What is required: Output every record below exactly as it appears.

Source records:
═══
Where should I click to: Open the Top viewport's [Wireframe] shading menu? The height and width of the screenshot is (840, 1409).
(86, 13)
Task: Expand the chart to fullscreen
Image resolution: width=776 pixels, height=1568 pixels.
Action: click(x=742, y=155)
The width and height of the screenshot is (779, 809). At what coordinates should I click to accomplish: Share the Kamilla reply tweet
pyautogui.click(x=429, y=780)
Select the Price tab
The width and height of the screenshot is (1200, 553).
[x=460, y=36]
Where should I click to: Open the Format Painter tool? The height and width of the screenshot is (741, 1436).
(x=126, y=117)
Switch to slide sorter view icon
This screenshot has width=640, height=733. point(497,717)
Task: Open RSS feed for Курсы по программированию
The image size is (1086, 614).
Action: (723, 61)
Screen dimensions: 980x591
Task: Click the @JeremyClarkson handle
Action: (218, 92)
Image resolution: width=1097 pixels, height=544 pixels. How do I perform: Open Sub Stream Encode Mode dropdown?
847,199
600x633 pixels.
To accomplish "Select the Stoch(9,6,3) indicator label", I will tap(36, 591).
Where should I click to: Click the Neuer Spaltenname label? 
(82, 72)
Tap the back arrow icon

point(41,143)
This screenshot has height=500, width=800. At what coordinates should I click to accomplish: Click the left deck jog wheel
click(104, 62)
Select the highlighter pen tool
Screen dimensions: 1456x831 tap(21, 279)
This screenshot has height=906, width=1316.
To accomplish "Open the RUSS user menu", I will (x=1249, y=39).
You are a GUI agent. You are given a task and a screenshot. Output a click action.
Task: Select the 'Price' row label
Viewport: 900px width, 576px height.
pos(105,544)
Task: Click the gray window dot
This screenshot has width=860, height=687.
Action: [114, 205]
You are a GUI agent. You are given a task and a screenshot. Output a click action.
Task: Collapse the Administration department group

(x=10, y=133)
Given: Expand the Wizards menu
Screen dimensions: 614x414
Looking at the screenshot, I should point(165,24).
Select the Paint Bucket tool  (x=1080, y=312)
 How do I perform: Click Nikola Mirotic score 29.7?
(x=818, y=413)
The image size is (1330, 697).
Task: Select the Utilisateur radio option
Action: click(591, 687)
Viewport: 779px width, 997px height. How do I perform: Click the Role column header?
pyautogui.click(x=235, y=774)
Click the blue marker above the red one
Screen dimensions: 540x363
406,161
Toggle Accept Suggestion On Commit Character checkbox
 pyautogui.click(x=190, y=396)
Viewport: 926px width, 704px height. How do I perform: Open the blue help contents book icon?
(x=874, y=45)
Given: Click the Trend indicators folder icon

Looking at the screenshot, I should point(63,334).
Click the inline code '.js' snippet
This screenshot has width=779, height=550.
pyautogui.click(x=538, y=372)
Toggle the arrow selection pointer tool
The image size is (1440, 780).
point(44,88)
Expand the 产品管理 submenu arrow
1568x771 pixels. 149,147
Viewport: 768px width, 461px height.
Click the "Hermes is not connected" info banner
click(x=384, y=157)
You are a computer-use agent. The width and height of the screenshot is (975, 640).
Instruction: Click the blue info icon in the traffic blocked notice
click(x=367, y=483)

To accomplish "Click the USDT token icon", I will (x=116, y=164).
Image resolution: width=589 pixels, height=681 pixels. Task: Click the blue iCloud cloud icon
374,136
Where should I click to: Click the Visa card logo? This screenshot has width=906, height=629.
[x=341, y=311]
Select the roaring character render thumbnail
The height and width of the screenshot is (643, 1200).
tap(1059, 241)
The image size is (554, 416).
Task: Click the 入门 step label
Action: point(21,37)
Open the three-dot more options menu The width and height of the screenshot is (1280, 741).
═══
Answer for this exercise:
Where should I click to: Open the Top viewport's [Wireframe] shading menu? The height and width of the screenshot is (840, 1409).
(86, 13)
Task: Expand the chart to fullscreen
Image resolution: width=776 pixels, height=1568 pixels.
Action: click(x=742, y=155)
The width and height of the screenshot is (779, 809). At what coordinates should I click to accomplish: Share the Kamilla reply tweet
pyautogui.click(x=429, y=780)
Select the Price tab
The width and height of the screenshot is (1200, 553).
[x=460, y=36]
Where should I click to: Open the Format Painter tool? The height and width of the screenshot is (741, 1436).
(x=126, y=117)
Switch to slide sorter view icon
This screenshot has width=640, height=733. point(497,717)
Task: Open RSS feed for Курсы по программированию
The image size is (1086, 614).
Action: (723, 61)
Screen dimensions: 980x591
Task: Click the @JeremyClarkson handle
Action: (218, 92)
Image resolution: width=1097 pixels, height=544 pixels. How do I perform: Open Sub Stream Encode Mode dropdown?
847,199
600x633 pixels.
To accomplish "Select the Stoch(9,6,3) indicator label", I will tap(36, 591).
Where should I click to: Click the Neuer Spaltenname label? 
(82, 72)
Tap the back arrow icon

point(41,143)
This screenshot has height=500, width=800. At what coordinates should I click to accomplish: Click the left deck jog wheel
click(104, 62)
Select the highlighter pen tool
Screen dimensions: 1456x831 tap(21, 279)
This screenshot has height=906, width=1316.
To accomplish "Open the RUSS user menu", I will (x=1249, y=39).
You are a GUI agent. You are given a task and a screenshot. Output a click action.
Task: Select the 'Price' row label
Viewport: 900px width, 576px height.
pos(105,544)
Task: Click the gray window dot
This screenshot has width=860, height=687.
Action: [114, 205]
You are a GUI agent. You are given a task and a screenshot. Output a click action.
Task: Collapse the Administration department group

(x=10, y=133)
Given: Expand the Wizards menu
Screen dimensions: 614x414
Looking at the screenshot, I should point(165,24).
Select the Paint Bucket tool  (x=1080, y=312)
 How do I perform: Click Nikola Mirotic score 29.7?
(x=818, y=413)
The image size is (1330, 697).
Task: Select the Utilisateur radio option
Action: click(591, 687)
Viewport: 779px width, 997px height. How do I perform: Click the Role column header?
pyautogui.click(x=235, y=774)
Click the blue marker above the red one
Screen dimensions: 540x363
406,161
Toggle Accept Suggestion On Commit Character checkbox
 pyautogui.click(x=190, y=396)
Viewport: 926px width, 704px height. How do I perform: Open the blue help contents book icon?
(x=874, y=45)
Given: Click the Trend indicators folder icon

Looking at the screenshot, I should point(63,334).
Click the inline code '.js' snippet
This screenshot has width=779, height=550.
pyautogui.click(x=538, y=372)
Toggle the arrow selection pointer tool
The image size is (1440, 780).
point(44,88)
Expand the 产品管理 submenu arrow
1568x771 pixels. 149,147
Viewport: 768px width, 461px height.
Click the "Hermes is not connected" info banner
click(x=384, y=157)
You are a computer-use agent. The width and height of the screenshot is (975, 640).
Instruction: Click the blue info icon in the traffic blocked notice
click(x=367, y=483)

To accomplish "Click the USDT token icon", I will (x=116, y=164).
Image resolution: width=589 pixels, height=681 pixels. Task: Click the blue iCloud cloud icon
374,136
Where should I click to: Click the Visa card logo? This screenshot has width=906, height=629.
[x=341, y=311]
Select the roaring character render thumbnail
The height and width of the screenshot is (643, 1200).
tap(1059, 241)
The image size is (554, 416).
Task: Click the 入门 step label
Action: point(21,37)
Open the three-dot more options menu The width and height of the screenshot is (1280, 741).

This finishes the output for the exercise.